Researchers say the scale of underwater rivers along the Australian continental shelves is unprecedented.
Photo by palinska
June 17 (UPI) -- Underwater rivers running along Australia's continental shelves are unlike any others in the world, according to a group of scientists at the University of Western Australia. Researchers claim the scale of the underwater rivers is unprecedented.
"This is the most significant discovery for coastal oceanography in recent decades, not only in Australia but globally," Chari Pattiaratchi, professor of coastal oceanography, said in a news release.
Researchers detailed their discovery of these unique underwater rivers this week in the journal Scientific Reports.
The scientists used a fleet of underwater autonomous vehicles, part of Australia's Integrated Marine Observing System, to observe the underwater rivers as they shifted through the seasons.

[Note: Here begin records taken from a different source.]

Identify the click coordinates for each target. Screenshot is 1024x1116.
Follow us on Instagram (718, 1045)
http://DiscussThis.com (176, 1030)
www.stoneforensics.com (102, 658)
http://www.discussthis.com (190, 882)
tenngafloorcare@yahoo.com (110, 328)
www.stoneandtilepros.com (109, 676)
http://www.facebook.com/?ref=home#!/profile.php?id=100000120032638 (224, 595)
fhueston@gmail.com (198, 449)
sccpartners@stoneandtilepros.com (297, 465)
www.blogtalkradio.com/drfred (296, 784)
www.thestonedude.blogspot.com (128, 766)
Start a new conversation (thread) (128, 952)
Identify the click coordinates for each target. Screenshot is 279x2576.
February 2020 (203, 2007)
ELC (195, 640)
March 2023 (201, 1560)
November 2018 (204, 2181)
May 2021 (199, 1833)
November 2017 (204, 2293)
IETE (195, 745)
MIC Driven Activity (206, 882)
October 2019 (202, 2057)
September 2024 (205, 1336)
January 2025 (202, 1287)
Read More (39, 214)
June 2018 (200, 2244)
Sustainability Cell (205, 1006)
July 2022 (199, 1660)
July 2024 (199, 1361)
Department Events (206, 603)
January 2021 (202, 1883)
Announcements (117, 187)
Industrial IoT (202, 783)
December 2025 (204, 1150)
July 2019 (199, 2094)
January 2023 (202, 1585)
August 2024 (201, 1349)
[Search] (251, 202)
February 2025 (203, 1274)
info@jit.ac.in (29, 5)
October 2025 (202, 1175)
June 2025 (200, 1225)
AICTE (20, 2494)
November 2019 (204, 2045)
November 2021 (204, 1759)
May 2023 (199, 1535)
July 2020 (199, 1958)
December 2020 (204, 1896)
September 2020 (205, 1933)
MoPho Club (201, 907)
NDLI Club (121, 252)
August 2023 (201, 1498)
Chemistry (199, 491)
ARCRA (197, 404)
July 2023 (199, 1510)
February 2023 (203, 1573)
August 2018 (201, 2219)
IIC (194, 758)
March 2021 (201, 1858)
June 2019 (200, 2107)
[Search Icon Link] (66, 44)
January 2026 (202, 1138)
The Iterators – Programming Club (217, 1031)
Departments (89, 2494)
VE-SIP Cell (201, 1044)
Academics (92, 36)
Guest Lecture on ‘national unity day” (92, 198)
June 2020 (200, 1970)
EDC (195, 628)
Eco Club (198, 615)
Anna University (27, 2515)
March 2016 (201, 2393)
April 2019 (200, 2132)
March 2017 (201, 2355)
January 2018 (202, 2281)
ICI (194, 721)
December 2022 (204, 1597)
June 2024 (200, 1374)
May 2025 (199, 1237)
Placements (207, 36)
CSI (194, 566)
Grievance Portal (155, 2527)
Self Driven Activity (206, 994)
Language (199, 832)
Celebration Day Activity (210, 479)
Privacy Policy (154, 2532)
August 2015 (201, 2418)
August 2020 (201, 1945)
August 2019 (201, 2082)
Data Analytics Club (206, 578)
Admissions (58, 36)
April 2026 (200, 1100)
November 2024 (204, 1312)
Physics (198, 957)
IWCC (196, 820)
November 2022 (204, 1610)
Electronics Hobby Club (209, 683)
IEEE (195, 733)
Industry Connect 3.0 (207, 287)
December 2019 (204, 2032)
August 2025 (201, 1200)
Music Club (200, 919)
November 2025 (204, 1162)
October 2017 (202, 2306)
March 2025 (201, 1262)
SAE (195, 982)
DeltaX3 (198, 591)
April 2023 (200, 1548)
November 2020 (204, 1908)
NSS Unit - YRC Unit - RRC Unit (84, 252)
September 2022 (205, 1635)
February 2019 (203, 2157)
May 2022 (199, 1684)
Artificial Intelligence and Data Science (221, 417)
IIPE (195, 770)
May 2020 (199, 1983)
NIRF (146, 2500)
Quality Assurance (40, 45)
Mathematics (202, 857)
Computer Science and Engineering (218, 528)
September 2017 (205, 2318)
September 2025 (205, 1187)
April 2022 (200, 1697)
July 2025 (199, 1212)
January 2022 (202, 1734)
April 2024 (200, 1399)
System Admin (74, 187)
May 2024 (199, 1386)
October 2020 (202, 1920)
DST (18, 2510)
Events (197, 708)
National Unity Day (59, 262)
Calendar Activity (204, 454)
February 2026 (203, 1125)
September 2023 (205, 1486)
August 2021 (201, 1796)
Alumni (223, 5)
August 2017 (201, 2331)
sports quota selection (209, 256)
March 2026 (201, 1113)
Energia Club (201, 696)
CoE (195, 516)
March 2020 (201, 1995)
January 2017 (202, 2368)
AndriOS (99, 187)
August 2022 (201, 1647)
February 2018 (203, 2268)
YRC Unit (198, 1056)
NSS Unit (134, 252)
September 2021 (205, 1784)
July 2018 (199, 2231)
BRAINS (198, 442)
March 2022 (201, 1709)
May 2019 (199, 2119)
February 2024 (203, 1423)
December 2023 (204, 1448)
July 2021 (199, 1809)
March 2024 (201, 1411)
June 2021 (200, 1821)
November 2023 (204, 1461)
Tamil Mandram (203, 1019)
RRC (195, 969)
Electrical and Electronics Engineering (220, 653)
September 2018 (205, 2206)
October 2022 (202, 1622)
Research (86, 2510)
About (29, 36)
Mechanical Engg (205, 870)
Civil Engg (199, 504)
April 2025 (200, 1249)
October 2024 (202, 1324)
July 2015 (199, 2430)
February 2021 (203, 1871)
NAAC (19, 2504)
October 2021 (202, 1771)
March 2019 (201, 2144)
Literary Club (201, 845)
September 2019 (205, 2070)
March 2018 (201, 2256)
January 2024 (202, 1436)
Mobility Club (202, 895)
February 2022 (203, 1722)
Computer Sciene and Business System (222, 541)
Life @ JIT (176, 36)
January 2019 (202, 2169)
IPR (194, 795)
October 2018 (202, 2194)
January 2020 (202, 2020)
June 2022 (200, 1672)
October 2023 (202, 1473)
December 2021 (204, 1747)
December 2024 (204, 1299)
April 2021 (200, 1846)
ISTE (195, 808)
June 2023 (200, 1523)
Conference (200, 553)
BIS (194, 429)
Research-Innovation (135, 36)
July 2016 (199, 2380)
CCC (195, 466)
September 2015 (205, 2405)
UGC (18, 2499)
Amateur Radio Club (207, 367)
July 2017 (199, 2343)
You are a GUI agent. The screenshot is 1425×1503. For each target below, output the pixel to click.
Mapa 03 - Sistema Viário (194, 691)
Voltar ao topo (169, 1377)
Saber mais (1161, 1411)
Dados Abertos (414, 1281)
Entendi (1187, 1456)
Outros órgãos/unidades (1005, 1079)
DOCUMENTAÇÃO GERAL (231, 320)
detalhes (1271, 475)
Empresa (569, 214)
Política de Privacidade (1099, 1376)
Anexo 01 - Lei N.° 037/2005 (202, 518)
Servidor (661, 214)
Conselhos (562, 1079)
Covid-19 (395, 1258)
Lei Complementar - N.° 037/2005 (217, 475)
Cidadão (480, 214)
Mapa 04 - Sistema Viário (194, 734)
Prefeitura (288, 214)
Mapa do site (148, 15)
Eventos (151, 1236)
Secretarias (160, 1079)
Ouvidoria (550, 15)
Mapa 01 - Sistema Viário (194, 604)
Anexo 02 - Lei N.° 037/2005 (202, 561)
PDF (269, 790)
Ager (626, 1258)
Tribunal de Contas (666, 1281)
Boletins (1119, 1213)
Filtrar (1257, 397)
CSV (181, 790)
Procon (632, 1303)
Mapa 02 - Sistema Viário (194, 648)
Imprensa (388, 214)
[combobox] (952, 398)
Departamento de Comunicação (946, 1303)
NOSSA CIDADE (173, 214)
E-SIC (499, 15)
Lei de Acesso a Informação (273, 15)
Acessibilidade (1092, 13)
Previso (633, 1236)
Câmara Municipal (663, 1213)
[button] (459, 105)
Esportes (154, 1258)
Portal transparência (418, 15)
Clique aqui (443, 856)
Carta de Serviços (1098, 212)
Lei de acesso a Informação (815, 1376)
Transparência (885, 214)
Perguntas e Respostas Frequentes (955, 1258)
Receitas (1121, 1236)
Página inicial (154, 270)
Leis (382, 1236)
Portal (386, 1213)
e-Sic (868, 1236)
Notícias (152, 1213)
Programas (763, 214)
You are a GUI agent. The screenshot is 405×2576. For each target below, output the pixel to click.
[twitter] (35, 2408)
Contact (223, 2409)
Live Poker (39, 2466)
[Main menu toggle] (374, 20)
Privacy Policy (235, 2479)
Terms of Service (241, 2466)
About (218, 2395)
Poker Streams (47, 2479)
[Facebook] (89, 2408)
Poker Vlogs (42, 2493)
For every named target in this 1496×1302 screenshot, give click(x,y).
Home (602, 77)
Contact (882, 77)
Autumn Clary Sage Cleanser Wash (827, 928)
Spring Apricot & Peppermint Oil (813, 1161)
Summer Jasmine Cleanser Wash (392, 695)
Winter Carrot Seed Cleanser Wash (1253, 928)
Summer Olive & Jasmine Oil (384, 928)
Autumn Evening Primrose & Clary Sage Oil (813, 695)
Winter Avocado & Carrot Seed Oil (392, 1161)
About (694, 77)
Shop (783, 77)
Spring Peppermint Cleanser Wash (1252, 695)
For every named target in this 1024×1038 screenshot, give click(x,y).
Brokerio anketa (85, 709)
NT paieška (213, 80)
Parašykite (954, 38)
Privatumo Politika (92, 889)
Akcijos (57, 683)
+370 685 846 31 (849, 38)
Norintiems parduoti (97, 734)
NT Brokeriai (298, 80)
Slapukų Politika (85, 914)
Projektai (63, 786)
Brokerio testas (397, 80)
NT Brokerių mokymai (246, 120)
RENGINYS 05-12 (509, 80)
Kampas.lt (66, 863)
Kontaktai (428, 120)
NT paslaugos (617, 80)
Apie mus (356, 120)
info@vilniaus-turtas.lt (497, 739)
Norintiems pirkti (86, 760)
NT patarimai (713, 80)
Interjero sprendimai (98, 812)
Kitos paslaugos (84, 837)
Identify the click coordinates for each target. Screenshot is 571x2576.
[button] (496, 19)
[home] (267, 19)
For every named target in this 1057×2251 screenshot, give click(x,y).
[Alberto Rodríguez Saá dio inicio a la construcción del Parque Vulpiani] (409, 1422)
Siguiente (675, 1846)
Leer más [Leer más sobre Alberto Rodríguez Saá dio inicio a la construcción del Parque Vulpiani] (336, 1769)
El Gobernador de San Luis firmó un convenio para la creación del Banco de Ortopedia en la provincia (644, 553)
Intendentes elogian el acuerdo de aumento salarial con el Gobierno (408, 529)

"The data spanned more than a decade and is the equivalent to spending more than 2500 days at sea," said Tanziha Mahjabin, who completed the research as part of her doctoral thesis at University of Western Australia. "We were able to examine data from different areas of Australia and also look at the seasonal variability."
Scientists typically use satellites to study river plumes, the flow patterns formed where large amounts of freshwater meet bodies of saltwater.
But the large, unique flow patterns found along Australia's continental shelves are hidden beneath the surface, invisible to satellites.
Unlike coastal freshwater inflows in other parts of the world, where freshwater remains buoyant and flows on top of the water, Australia's freshwater is quickly evaporated as a result of its hot, dry summers. As a result, coastal waters are actually denser than surrounding ocean water.
Scientists estimate the underwater rivers are fueled by these differences in density, sediment load and temperature of coastal and deep ocean water masses. As temperature and composition differences in the adjacent water masses shift through the seasons, the rivers ebb and flow in size and strength.
"The coastal ocean is the receiving basin for suspended and dissolved matter that includes nutrients, plant and animal matter and pollutants and represents an important component of the ocean environment, connecting the land to the deeper ocean," said UWA researcher Yasha Hetzel.
According to the study's authors, their findings suggest underwater rivers play an underappreciated role in the transportation of sediments, pollution and marine nutrients along the coasts of continents all over world.